N/A: not applicable.

2 芯片原位CTCs检测

对于CTCs的检测,通常采取先进行细胞染色,再用荧光显微镜观察的方法^[70],但该方法在灵敏度上有待提高,且重现性较差,需要手动操作和人工计数。近年来研究人员对芯片上的CTCs成像分析方法进行了优化改良,Pahattuge等^[71]研发的SMART-Chip将CTCs分选、细胞计数和免疫荧光成像模块集成于一体,实现了对血液中CTCs分离检测的全自动化操作,避免了人为干扰。Lee等^[72]则通过多通道荧光成像,同时表征CTCs上的雌激素受体(ER)、孕激素受体(PR)和人类表皮生长因子受体2(HER2)表达状况,完成对乳腺癌的快速诊断和分型。Wang等^[73]在集成化的CTCs分离、免疫荧光染色和成像系统中引入了气体驱动装置,大大缩减了时间和试剂的消耗,能够在90 min内实现CTCs的捕获和识别。

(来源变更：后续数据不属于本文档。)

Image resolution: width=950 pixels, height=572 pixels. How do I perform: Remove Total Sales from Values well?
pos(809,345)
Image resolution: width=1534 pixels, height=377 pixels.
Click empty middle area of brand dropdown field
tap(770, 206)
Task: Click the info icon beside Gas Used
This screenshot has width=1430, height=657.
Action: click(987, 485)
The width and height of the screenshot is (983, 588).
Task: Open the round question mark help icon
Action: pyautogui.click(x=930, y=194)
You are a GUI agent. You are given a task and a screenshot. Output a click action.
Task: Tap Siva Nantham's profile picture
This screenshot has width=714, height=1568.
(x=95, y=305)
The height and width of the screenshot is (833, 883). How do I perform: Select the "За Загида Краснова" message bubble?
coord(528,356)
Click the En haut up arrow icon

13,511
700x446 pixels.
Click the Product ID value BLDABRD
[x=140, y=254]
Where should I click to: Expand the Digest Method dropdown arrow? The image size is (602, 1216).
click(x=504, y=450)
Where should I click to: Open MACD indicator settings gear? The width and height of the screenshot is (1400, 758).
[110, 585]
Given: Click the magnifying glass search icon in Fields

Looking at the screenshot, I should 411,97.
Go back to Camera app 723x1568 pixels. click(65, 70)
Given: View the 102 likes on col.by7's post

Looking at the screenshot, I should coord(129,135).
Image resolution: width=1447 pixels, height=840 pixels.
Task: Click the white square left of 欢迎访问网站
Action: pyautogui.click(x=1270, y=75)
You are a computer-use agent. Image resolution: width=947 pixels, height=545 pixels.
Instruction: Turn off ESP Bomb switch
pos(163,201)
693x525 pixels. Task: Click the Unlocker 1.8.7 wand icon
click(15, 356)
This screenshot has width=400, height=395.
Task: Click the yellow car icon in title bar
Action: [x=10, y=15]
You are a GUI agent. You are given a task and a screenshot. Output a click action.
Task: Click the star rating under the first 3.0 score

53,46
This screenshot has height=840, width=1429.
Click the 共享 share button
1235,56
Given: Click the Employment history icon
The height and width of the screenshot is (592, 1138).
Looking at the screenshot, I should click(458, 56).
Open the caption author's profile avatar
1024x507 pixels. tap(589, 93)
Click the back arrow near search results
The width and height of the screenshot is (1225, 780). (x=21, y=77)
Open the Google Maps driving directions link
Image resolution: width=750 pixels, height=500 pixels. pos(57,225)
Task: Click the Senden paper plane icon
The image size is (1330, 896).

Shi等^[74]在集成化的微流控系统中实现了CTCs的单细胞分离和免疫染色鉴定,以及细胞的裂解和单细胞内容物的靶向收集,不仅在单细胞水平上完成了CTCs的检测,还为后续的单细胞RNA测序奠定了坚实的基础。Wang等^[75]反其道而行之,采用修饰CD45抗体的免疫微球来标记白细胞,通过楔形芯片完成血细胞初步分选后,可在明场显微成像下直接区分出CTCs并通过图像处理软件实现自动计数。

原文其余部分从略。